INSTRUCTIONS TO FOLLOW:
Set the pictures aside and transcribe exactly the lines from the one containing "Task: Disable the شحن مجاني enabled switch" through the final line of the records.

DATA:
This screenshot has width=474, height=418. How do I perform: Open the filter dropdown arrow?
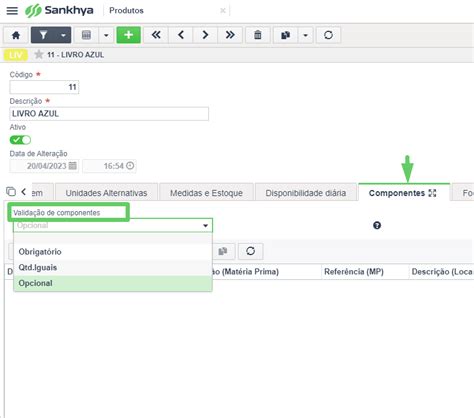[63, 35]
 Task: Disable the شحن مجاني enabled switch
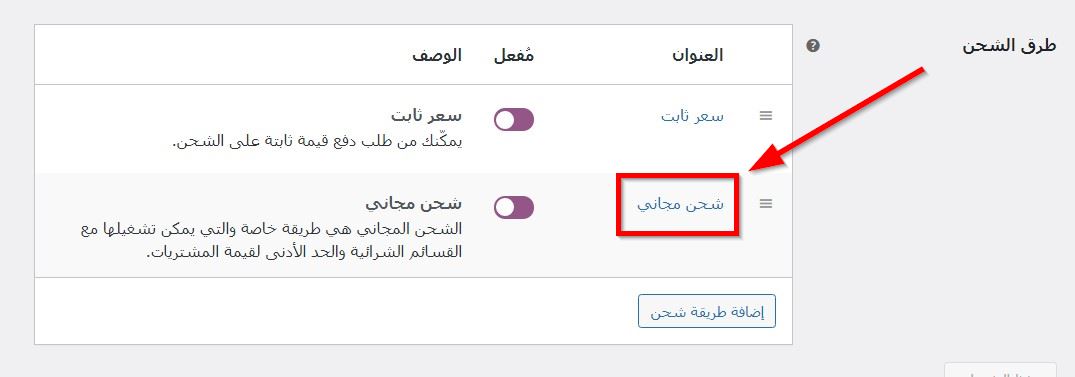pos(514,207)
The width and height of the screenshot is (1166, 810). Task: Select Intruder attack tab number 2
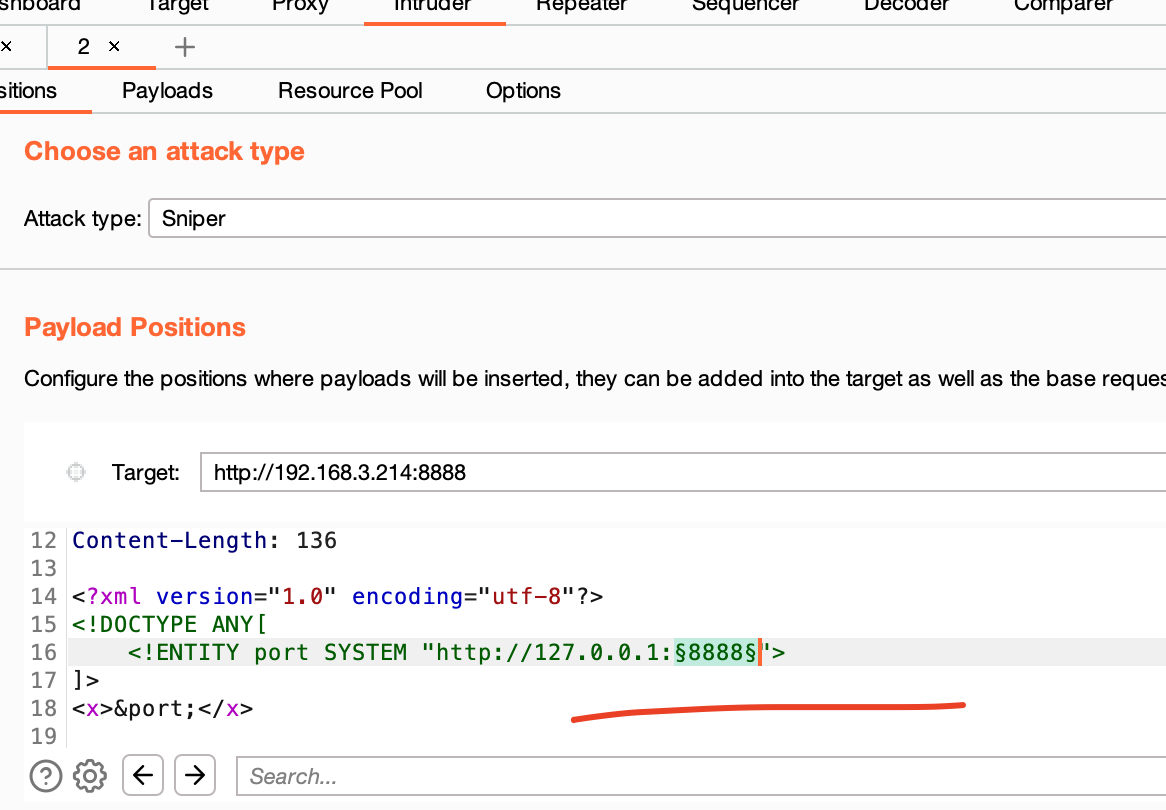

WRITTEN REPLY:
 Task: Disable the شحن مجاني enabled switch
pos(514,207)
The width and height of the screenshot is (1166, 810). Task: Select Intruder attack tab number 2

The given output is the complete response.